TEXT BLOCK:
# 888 Reptiles



## emma18x (Apr 15, 2008)

How long do they usually take to dispatch items?
I ordered a few frozen mice from there last Thursday but still haven't recieved anything. 
Emailed them yesterday morning but they haven't got back :bash:


----------



## nattyb (Apr 9, 2005)

its always been the next day for me but i have only ordered equipment


----------



## TianRunty (Apr 15, 2008)

i ordered a big lot of frozen food on the friday, they dispatched it monday and i had it by tuesday still frozen and very clean. i was emailed a tracking number when they were posted so i could keep an eye out on the travels.
contact them and see what they say, they are nice enough.


----------



## crazyg (Feb 3, 2008)

did you get free delivery ???????


----------



## emma18x (Apr 15, 2008)

Nope didn't get free delivery..


----------



## linda.t (Sep 28, 2007)

i've order off them and my order came in days and that was free delivery.
they emailed me to say it had been dispatched and it came the next day.


----------



## crazyg (Feb 3, 2008)

linda.t said:


> i've order off them and my order came in days and that was free delivery.
> they emailed me to say it had been dispatched and it came the next day.


see i wanna order some stuff at 12 oclock £3o so i get free delivery so how long will it take to come ?????


----------



## jonnydotcom (Sep 8, 2006)

You have to spend over £29.95 to get free delivery.

i order all my frozen from them and it usually only take 2 days from placing order.
like TianRunty says give them a ring they are really nice people and will let you know whats happened to your order


----------



## emma18x (Apr 15, 2008)

Anyone have the number? i'll give them a ring tomorrow.


----------



## jonnydotcom (Sep 8, 2006)

check my sig


----------



## emma18x (Apr 15, 2008)

Blind as a bat lol didn't notice it on the home page. Thanks.


----------



## TianRunty (Apr 15, 2008)

i got free delivery, i think its a really good place to buy from and so cheap. i have another buying date with them at the end of this month, wouldnt hesitate to recommend them.


----------



## emma18x (Apr 15, 2008)

Just phoned them. I payed for the wrong delivery :bash: :lol2: all sorted now :2thumb:


----------



## julseypart (May 16, 2008)

*any good?*

i was thinking of buying a snake from this site, delivered to door. has any1 else got 1 from here, good? reliable?


----------

STATED EXERCISE 1: Translate this sentence from the forum thread into Spanish: "You have to spend over £29.95 to get free delivery."

EXERCISE DATA:
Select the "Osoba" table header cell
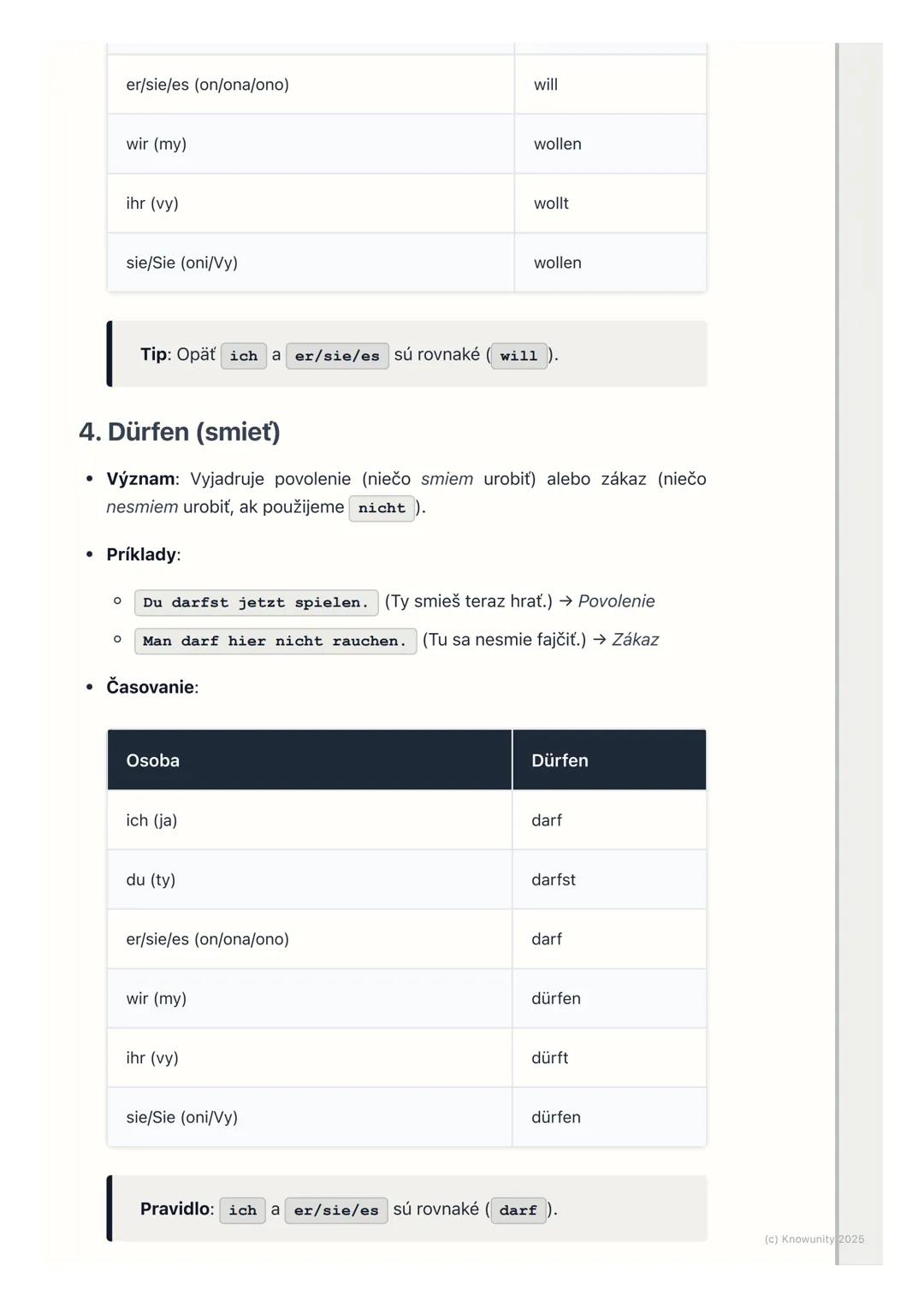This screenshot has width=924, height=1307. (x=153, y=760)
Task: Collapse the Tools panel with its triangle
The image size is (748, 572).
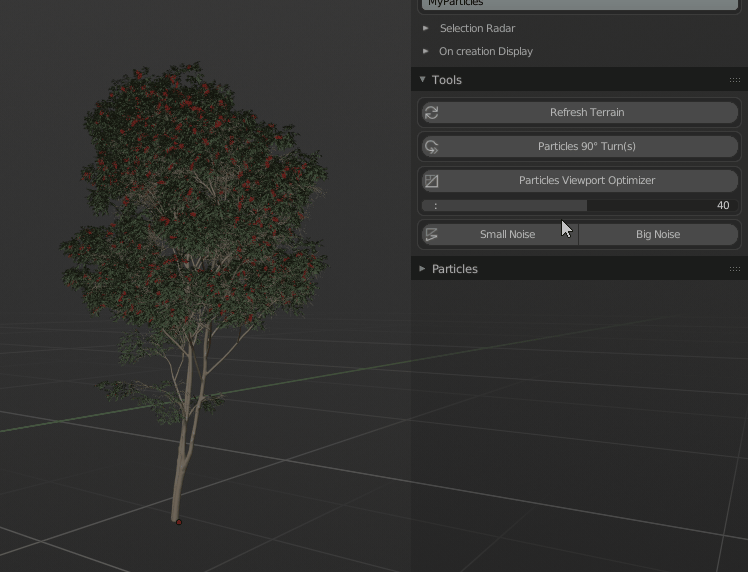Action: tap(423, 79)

...

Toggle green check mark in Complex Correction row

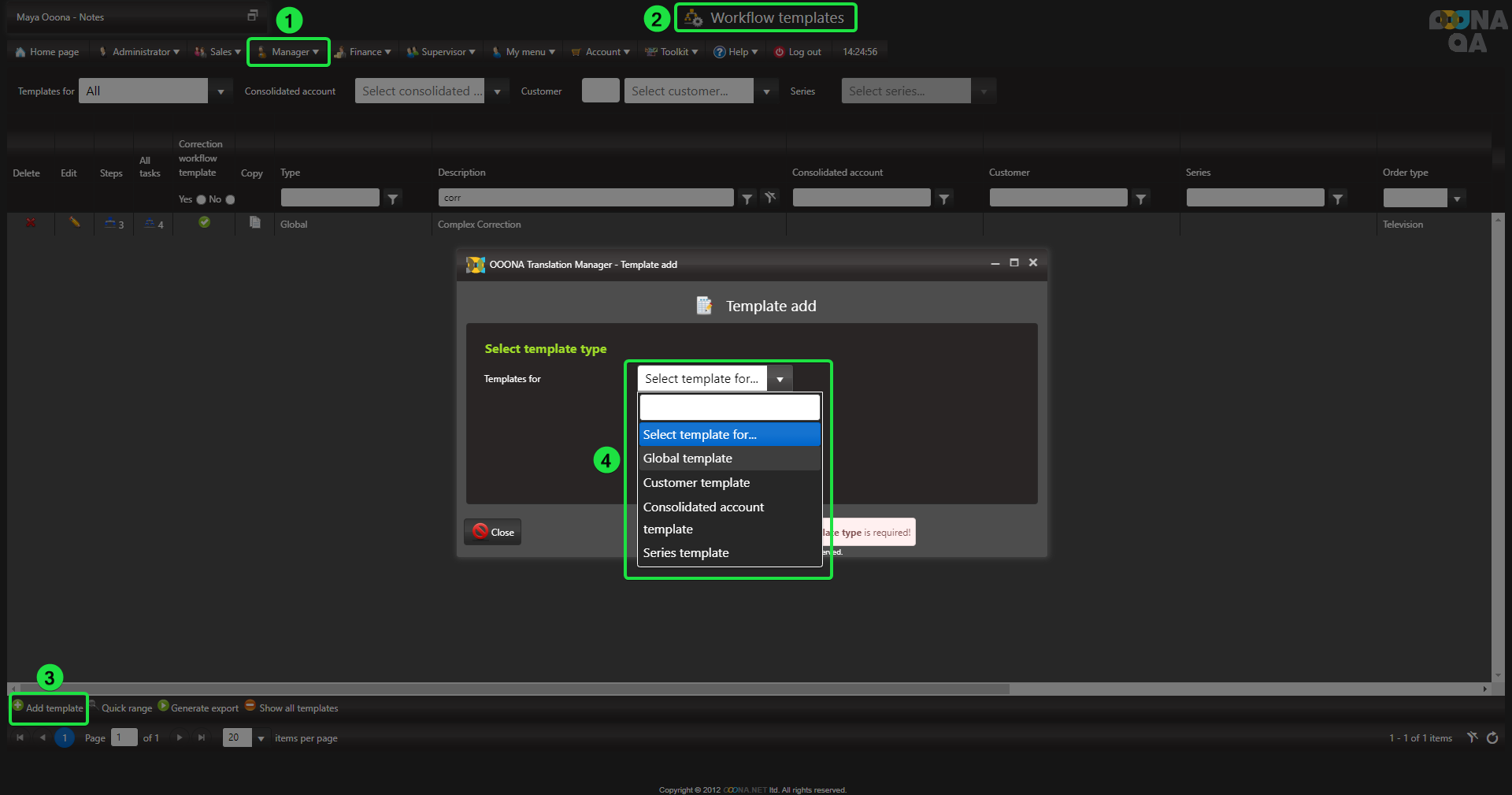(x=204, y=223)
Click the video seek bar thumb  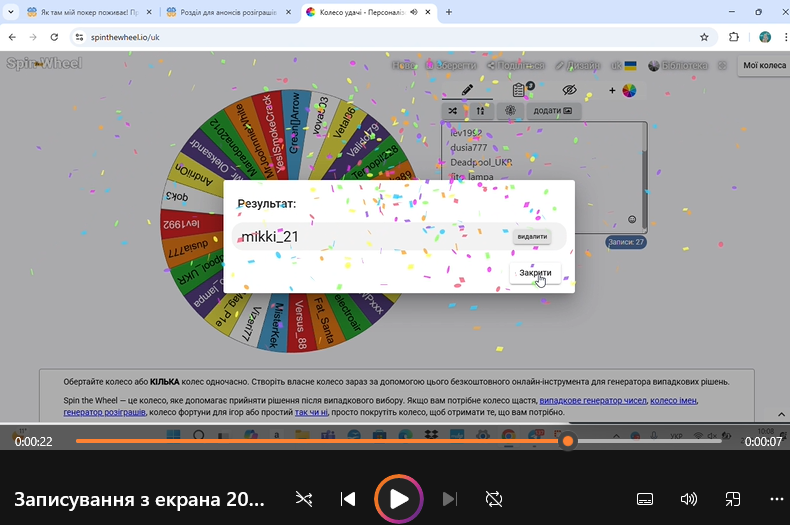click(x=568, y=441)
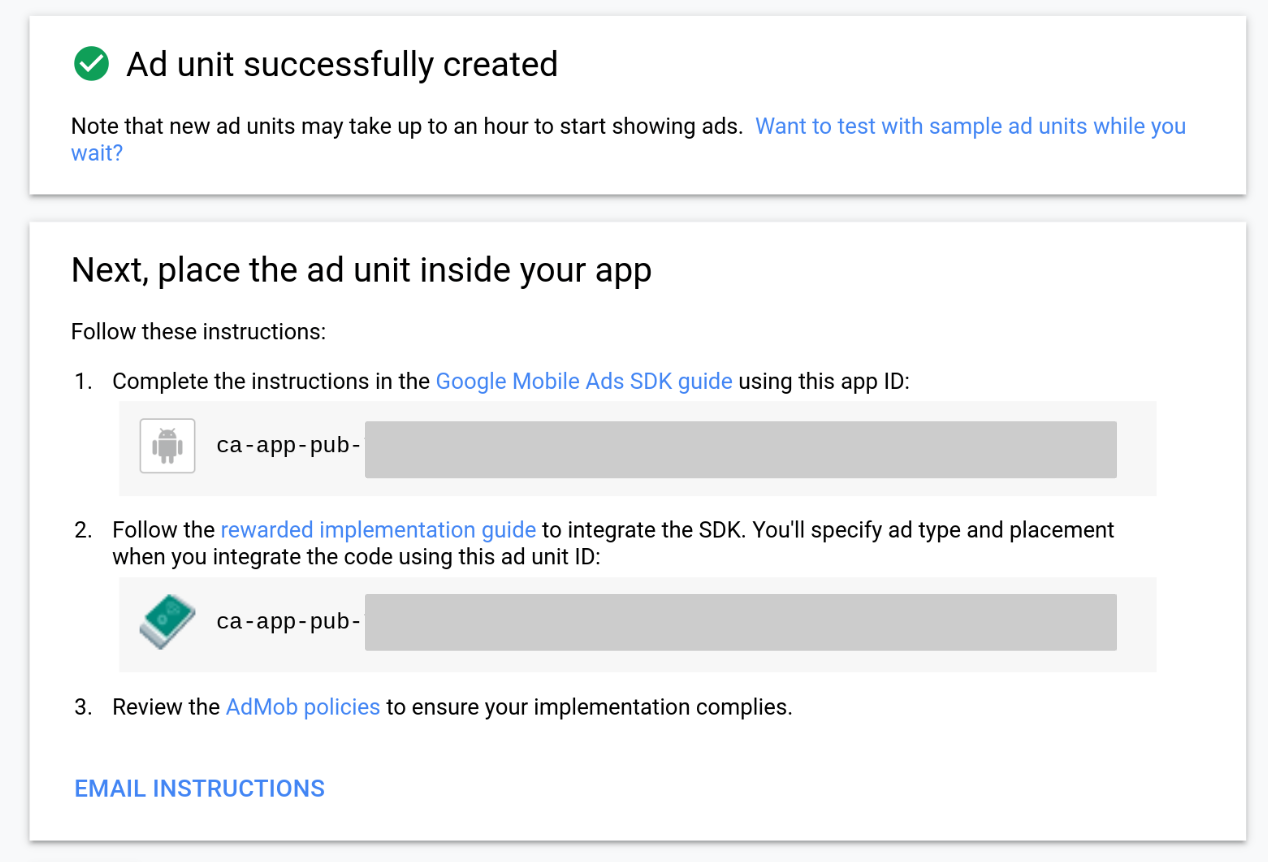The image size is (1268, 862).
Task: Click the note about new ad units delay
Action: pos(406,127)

STATED EXERCISE 2: Turn the stretch of the records from the line that contains "table header cell" through the line that contains "Action: tap(423, 79)" into a JSON list of strings, one per line, skipping blank lines. Leave the pictures out.

FULL ANSWER 1: Hay que gastar más de 29,95 £ para obtener el envío gratuito.

FULL ANSWER 2:
[
  "Select the \"Osoba\" table header cell",
  "This screenshot has width=924, height=1307. (x=153, y=760)",
  "Task: Collapse the Tools panel with its triangle",
  "The image size is (748, 572).",
  "Action: tap(423, 79)"
]